When the Oslo process began in 1993, optimists declared that after living in close proximity for so many years, at least Israelis and Palestinians understood each other. Despite the history of conflict and acrimonious violence, and the competing interests and historical narratives, we were ostensibly able to recognize the goals, perspectives, fears, and vulnerabilities of the other side.
Now, over ten years after the first agreements and the establishment of the Palestinian Authority, and four years after the process imploded into bitter warfare, this assumption appears to have been far off the mark. On the contrary, there are many signs that both sides maintain highly distorted views of each other, based in part on what academics refer to as mirror imaging, and misinterpretation known as cognitive dissonance. These distortions and misperceptions are central factors in explaining the events and erroneous assumptions of the Oslo negotiations, their catastrophic end, and the major obstacles in picking up the threads for future peace efforts.

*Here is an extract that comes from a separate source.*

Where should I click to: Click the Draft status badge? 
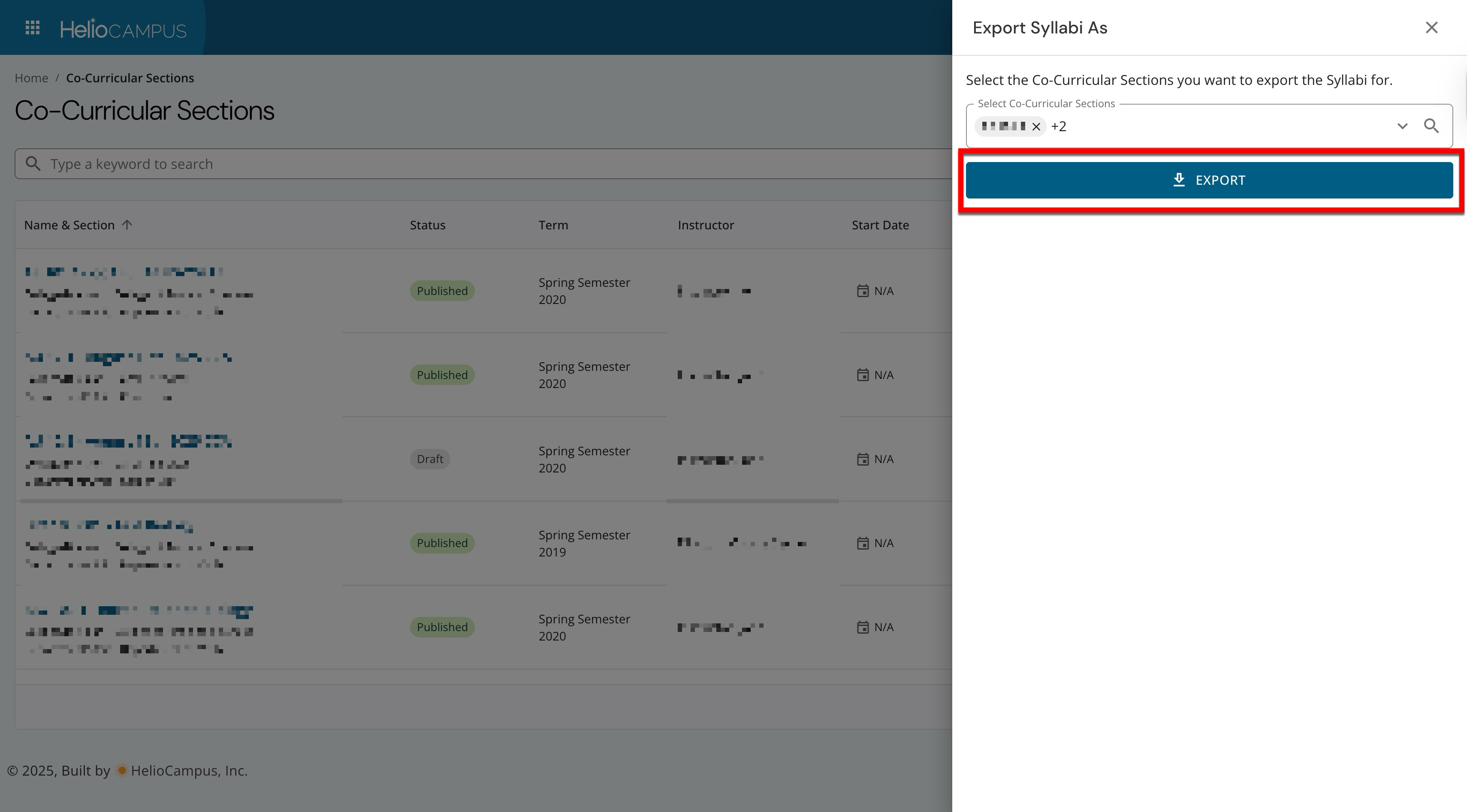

>From the Israeli end, in 1993 the dominant assumption was that most Palestinians, like most Israelis, were prepared to make major and pragmatic compromises in order to end the conflict on the basis of the two-state solution. In accordance with this mirror imaging, which was shared by many American and European officials and analysts, mutual compromises on the toughest issues–Jerusalem, borders, settlements, and refugees–would take a few years to reach, but were within the realm of the possible.
These assumptions were echoed by leaders such as the late Yitzhak Rabin, who assured Israelis that the struggles over legitimacy and historical narratives, and the bitter clashes over responsibility for decades of warfare, were now behind us. Palestinian leaders, they declared, were also committed to looking forward. The Israeli approach to Oslo was also predicated on the assumption that the Palestinian Liberation Organization leadership, and Yassir Arafat in particular, would deliver the concessions necessary for a permanent status agreement. If Arafat and others still used the language of conflict and delegitimization, and refrained from discussing the inevitable compromises in public, this was dismissed as no more than a temporary tactical decision.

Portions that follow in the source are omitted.